◆ EJERCICIOS ESCRITOS ◆
(1) Según el pasaje seleccionado, ¿de cuántos habitantes es la conurbación de Tokio?
(2) Enumera las tolerancias generosas a las que, según el pasaje seleccionado, da lugar una conurbación como Tokio.
(3) Resume el pasaje seleccionado en dos oraciones.

ESTAMPA DEL CIRCO URBANO
La esfera privada contraataca. Refluye sobre la civilidad sumisa que los jefes imponen a la masa. En un siglo urbanizado, los derechos del hombre acaban siendo los de ciudadanos individuales que en la calle llegan a vivir como en casa. Además de telaraña de fábricas, santuarios, despachos, emporios y cuarteles, una conurbación de veinte millones como Tokio da lugar a generosas tolerancias: intercambios sinuosos, paseos sin mapa, encuentros fortuitos, derroche, vagancia. El sueño ordenancista se declara impotente cuando la iniciativa privada consigue manifestarse con personalidad. La exhibición de singularidades elude la regla (férrea) de la homogeneidad. Y eso a los jerarcas les parece una exhibición de atrocidades, como ya en 1969 titulaba J.G. Ballard. Reconquistada por individuos, las calles son escenario de un show variopinto. No se trata del circus de interiores de Roma o China, poco interesante para los tokiotas. Les gusta más el europeo que surgió del Renacimiento, el de artistas ocupando pueblos y calles. Tokio crea continuas situaciones que rompen la rutina binaria de trabajo y descanso, inaugurando espacios que divergen del concepto utilitario de los servicios públicos (salud, transporte, educación, comercio), insustituibles, sí, pero convencionales.

◆ DATOS SIN PROCESAR ◆

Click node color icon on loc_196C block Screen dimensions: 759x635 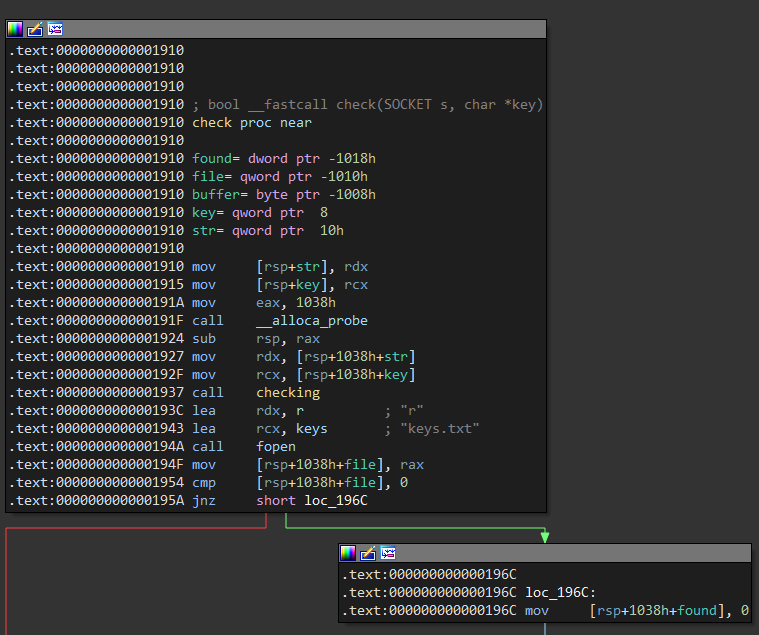[x=348, y=553]
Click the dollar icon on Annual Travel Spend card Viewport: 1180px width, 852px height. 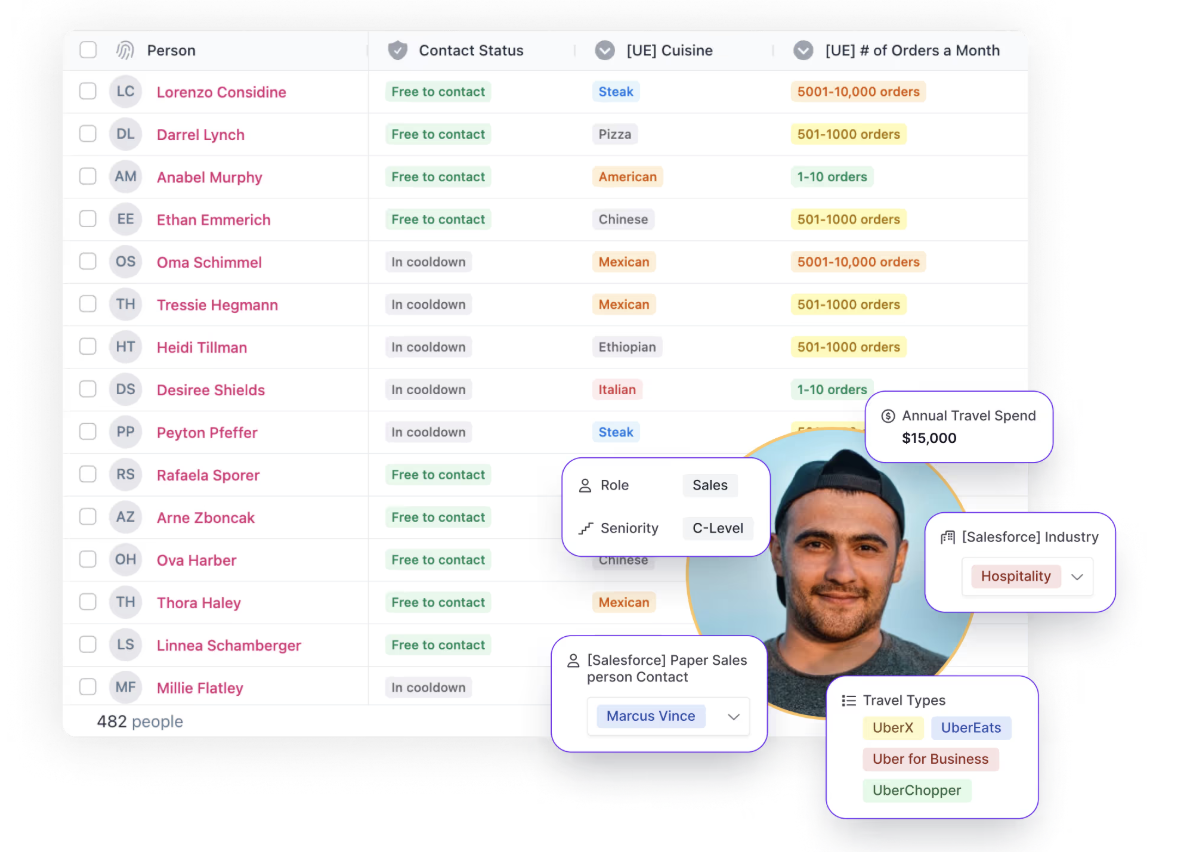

◆ SOLUCIONES ◆
(1) De veinte millones.

(2) Intercambios sinuosos, paseos sin mapa, encuentros fortuitos, derroche y vagancia.

(3) En una conurbación como Tokio, la esfera privada contraataca frente a la civilidad sumisa que los jefes imponen a la masa, y la exhibición de singularidades elude la regla de la homogeneidad. Reconquistadas por individuos, las calles se vuelven escenario de un espectáculo variopinto, más cercano al circo europeo surgido del Renacimiento que al de interiores de Roma o China, que rompe la rutina binaria de trabajo y descanso.